Seconding TrueCrypt - it's surprisingly easy to use, once set up.
posted by blag at 6:09 AM on January 19, 2006
Secure Deletion of Data from Magnetic and Solid-State Memory
some people have treated the 35-pass overwrite technique as a kind of voodoo incantation to banish evil spirits than the result of a technical analysis of drive encoding techniques. As a result, they advocate applying the voodoo to PRML and EPRML drives even though it will have no more effect than a simple scrubbing with random data
posted by Sharcho at 7:40 AM on January 19, 2006
Thirding truecrypt if he's serious about the security. Amazingly easy to use and setup, much better than PGP in that regard. Windows built in encryption won't work unless his home machine is on the domain his work machine is on.
Note that the nature of TrueCrypt, or any truely secure encryption alogrithm, is there will be increased wear on his flash drive.

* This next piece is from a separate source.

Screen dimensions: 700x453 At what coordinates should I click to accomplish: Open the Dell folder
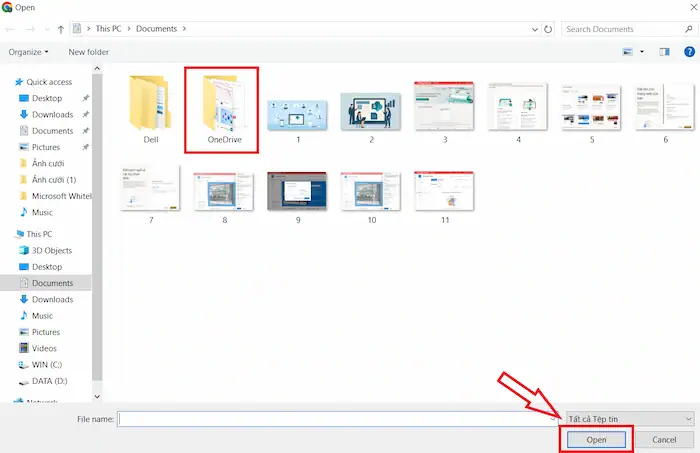[151, 110]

posted by Mitheral at 7:42 AM on January 19, 2006
Windows built in encryption won't work unless his home machine is on the domain his work machine is on.
You'd need to add the certificates to the logon you're using if you're transporting the files to a separate network, as I understand it.

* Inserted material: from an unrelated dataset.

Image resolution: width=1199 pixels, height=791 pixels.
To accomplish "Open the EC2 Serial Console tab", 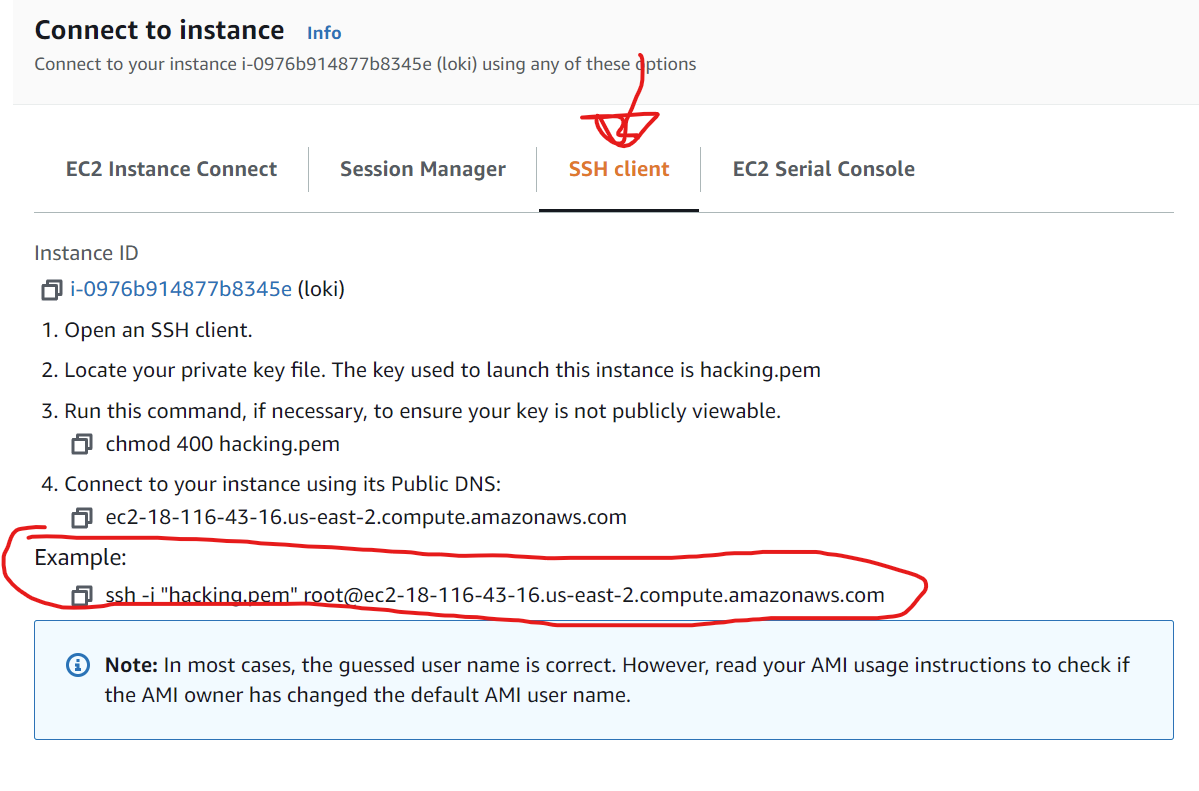I will tap(823, 168).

posted by ed\26h at 8:42 AM on January 19, 2006
One note about Truecrypt - it needs to have a device driver installed on the destination computer in order to access the encrypted files. This might be an issue if you need to access the secured files from a system where you don't have administrator privileges (since non-administrators can't install device drivers). This is noted in the Truecrypt FAQ.
posted by gwenzel at 8:56 AM on January 19, 2006
You can buy flash drives that have security/encryption mechanisms built into the hardware. That's probably the simplest and most secure.
posted by winston at 10:29 AM on January 19, 2006
I wouldn't trust the built in encryption on a flash drive. Who knows what method they are using, how secure it is, or whether the implementation has a flaw.
posted by Mitheral at 11:41 AM on January 19, 2006
My vote goes to Keynesis Lockngo Pro. Simple interface, solid encryption -- this is an exceptional product.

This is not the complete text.